RECORDS TO USE:

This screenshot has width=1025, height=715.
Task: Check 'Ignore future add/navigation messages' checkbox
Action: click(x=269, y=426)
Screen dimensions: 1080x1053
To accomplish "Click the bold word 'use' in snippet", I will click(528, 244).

==

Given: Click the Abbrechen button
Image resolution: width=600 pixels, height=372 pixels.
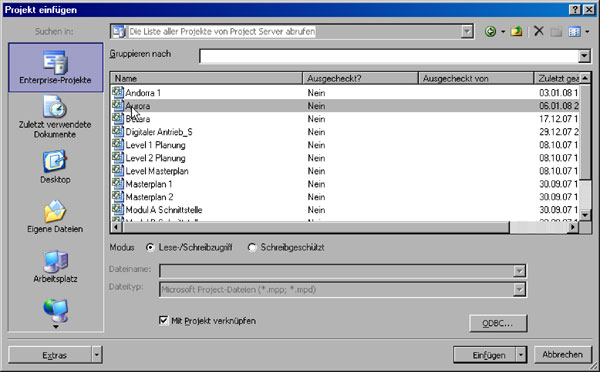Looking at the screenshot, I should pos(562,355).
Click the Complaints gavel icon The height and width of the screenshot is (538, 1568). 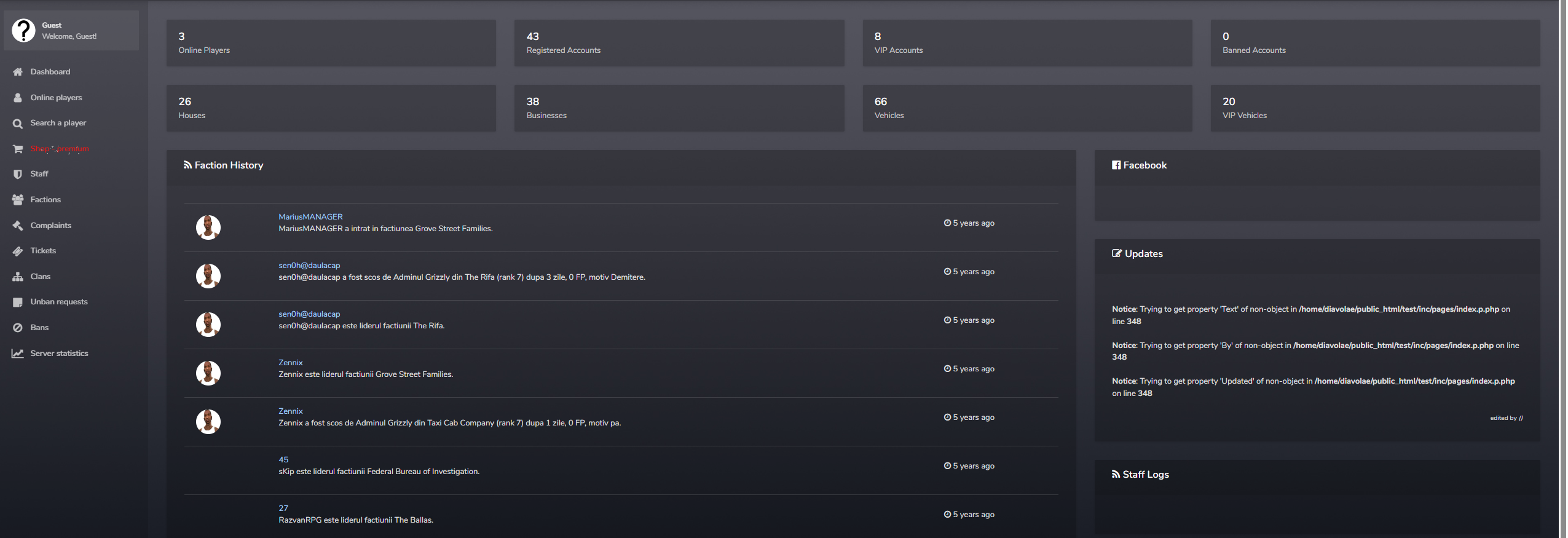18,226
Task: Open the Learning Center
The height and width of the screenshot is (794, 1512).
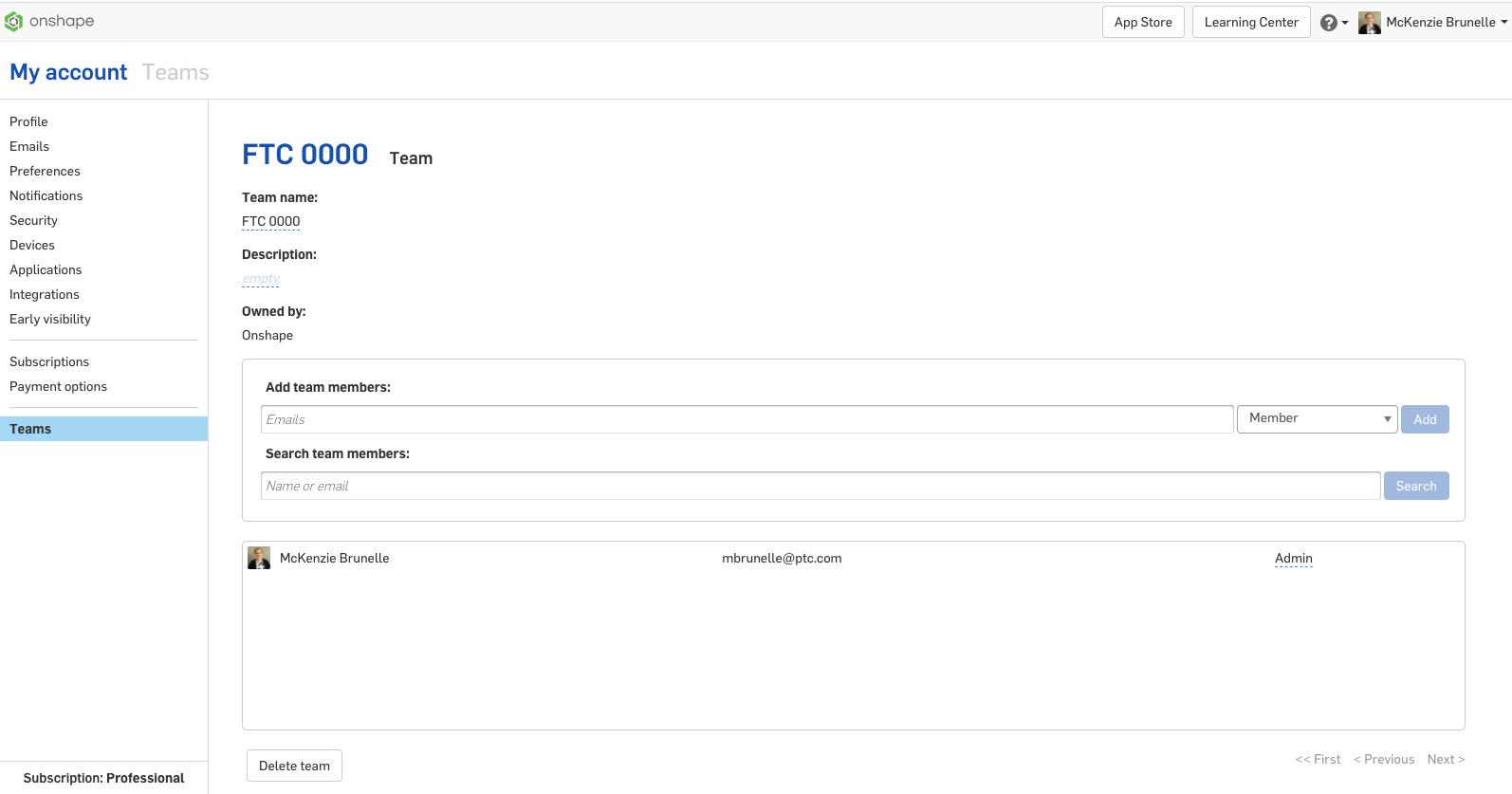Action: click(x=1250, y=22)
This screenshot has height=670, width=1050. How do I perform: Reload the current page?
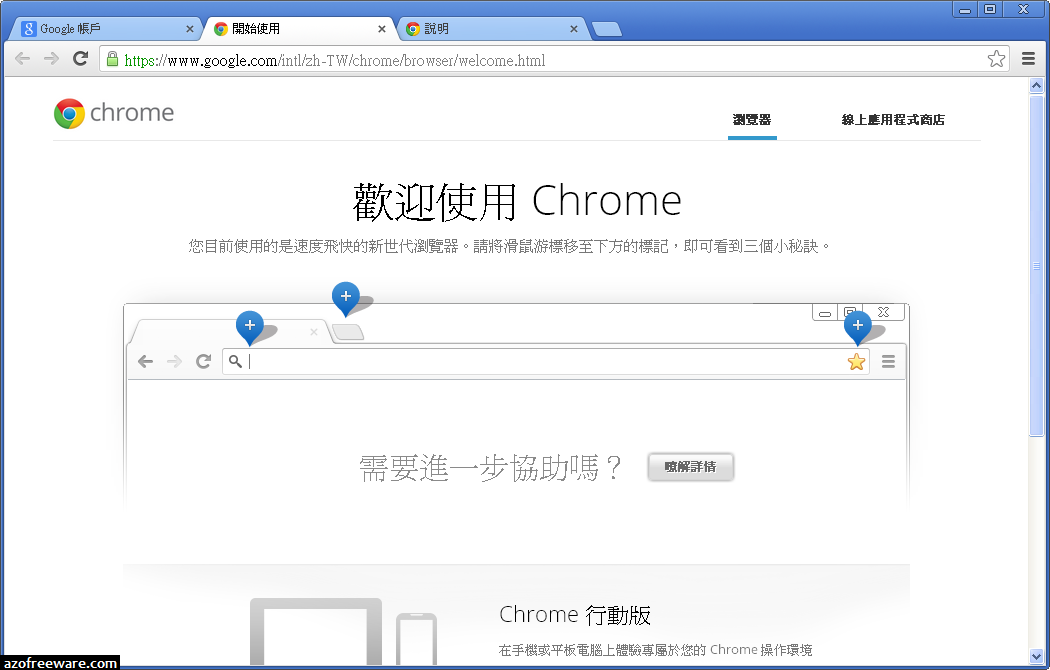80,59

---

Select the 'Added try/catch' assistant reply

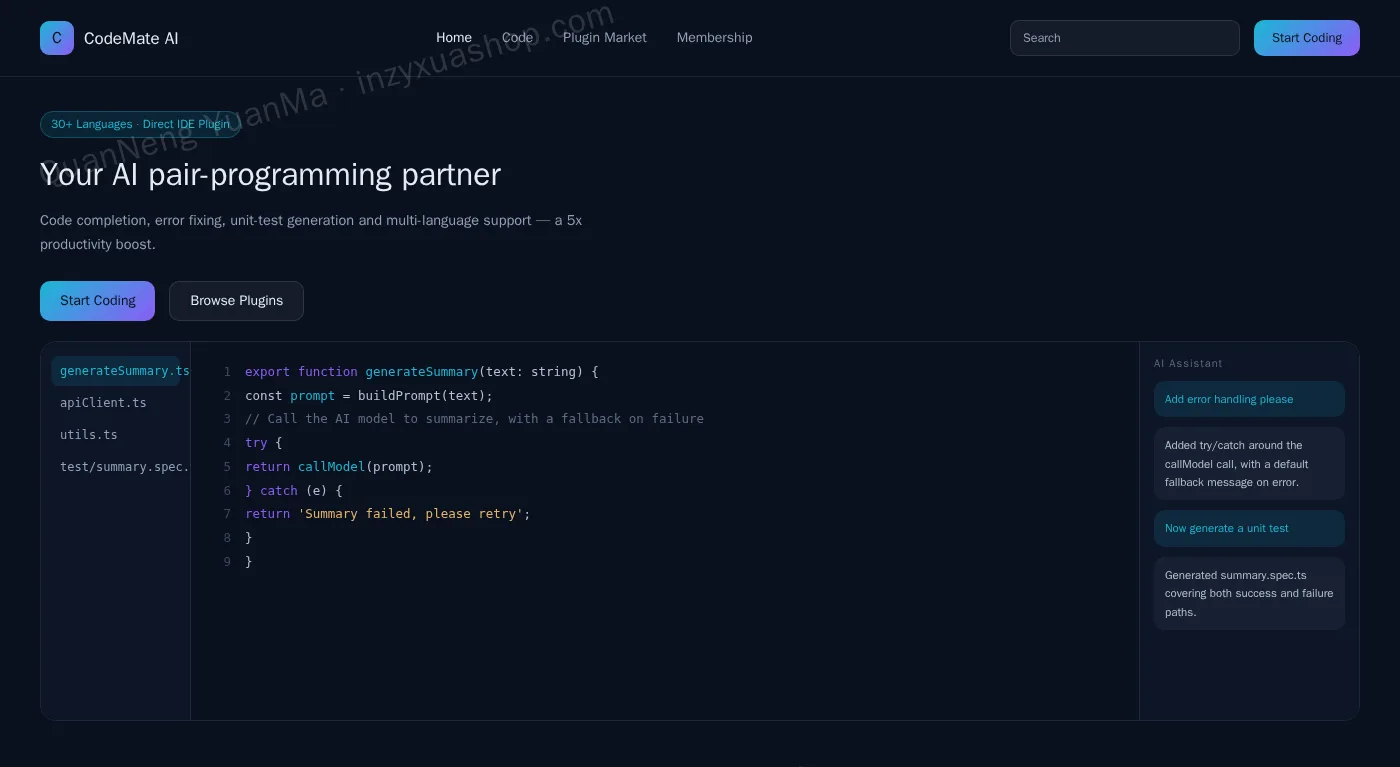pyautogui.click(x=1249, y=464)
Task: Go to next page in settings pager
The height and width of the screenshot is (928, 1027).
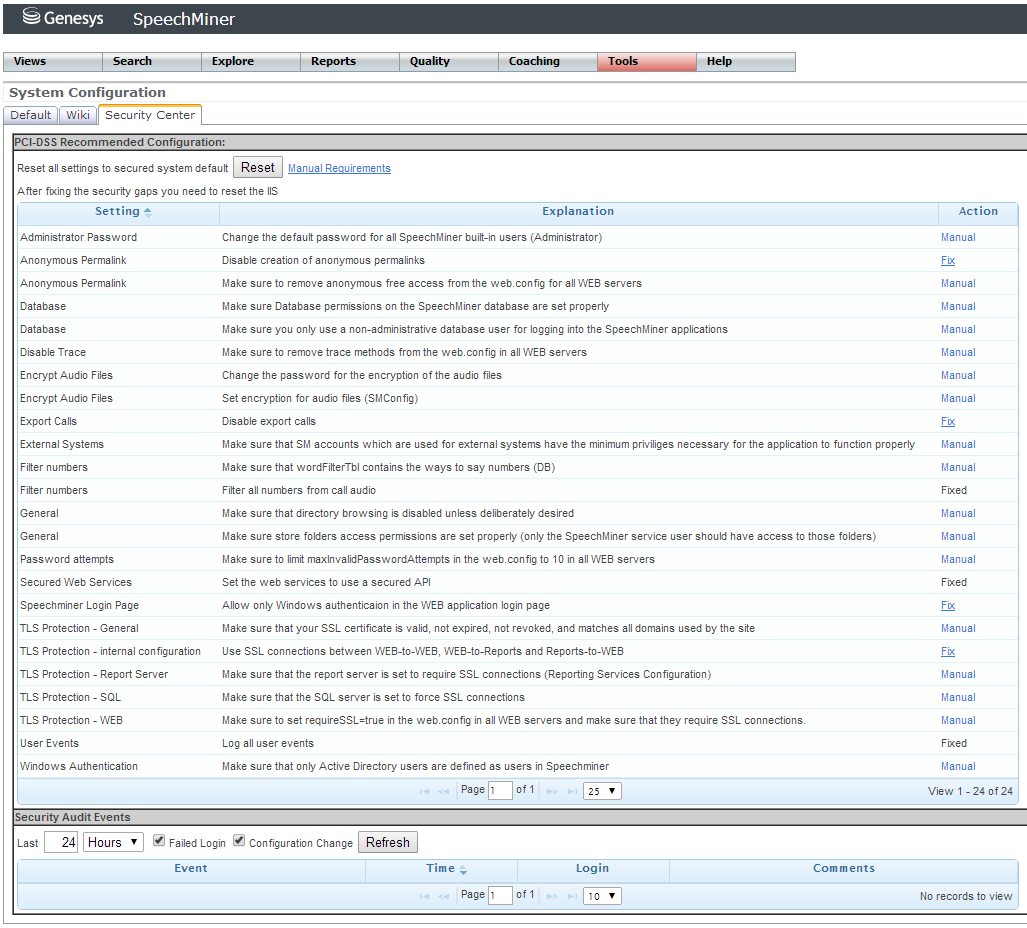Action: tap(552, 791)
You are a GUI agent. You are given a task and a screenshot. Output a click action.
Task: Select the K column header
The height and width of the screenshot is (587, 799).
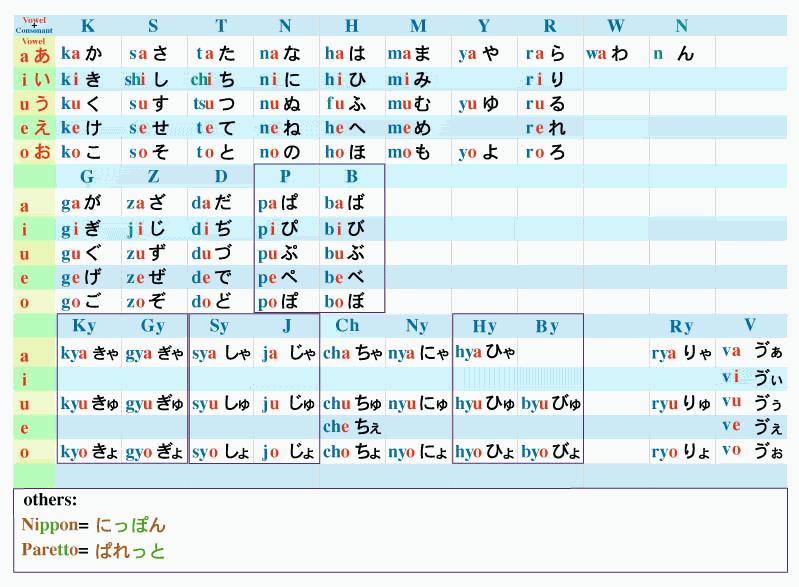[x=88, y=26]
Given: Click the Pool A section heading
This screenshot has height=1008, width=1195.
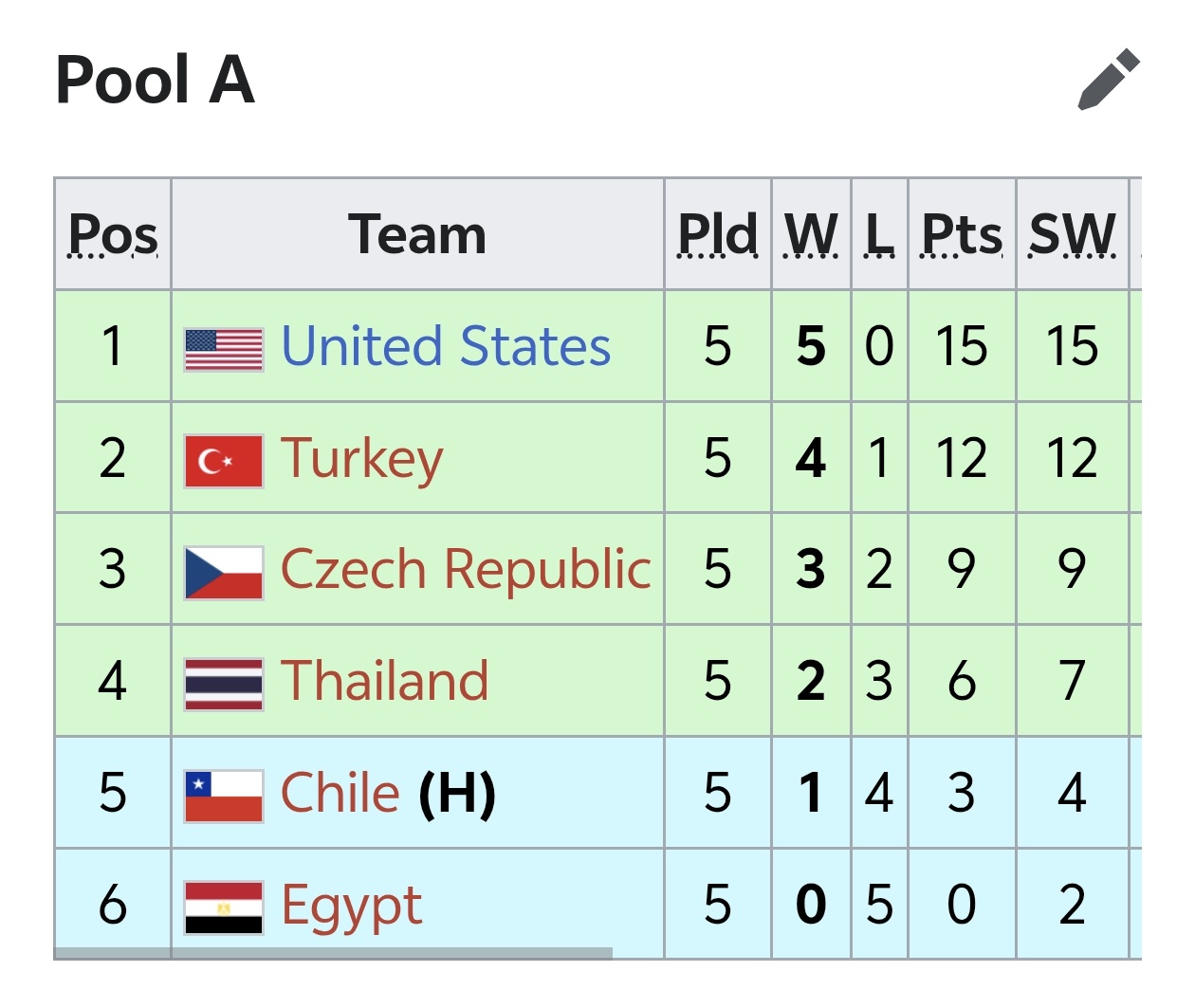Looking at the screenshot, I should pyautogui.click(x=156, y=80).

EXERCISE DETAILS: Look above for the line with "Select the 'Added try/catch' assistant reply" and the line with "Given: Click the Pool A section heading", then copy exactly the lines from the first through the second, both kept, with no pictures.

ANSWER TO THIS TASK:
Select the 'Added try/catch' assistant reply

pyautogui.click(x=1249, y=464)
Task: Go to next page in settings pager
The height and width of the screenshot is (928, 1027).
Action: tap(552, 791)
You are a GUI agent. You are given a task and a screenshot. Output a click action.
Task: Select the K column header
The height and width of the screenshot is (587, 799).
[x=88, y=26]
Given: Click the Pool A section heading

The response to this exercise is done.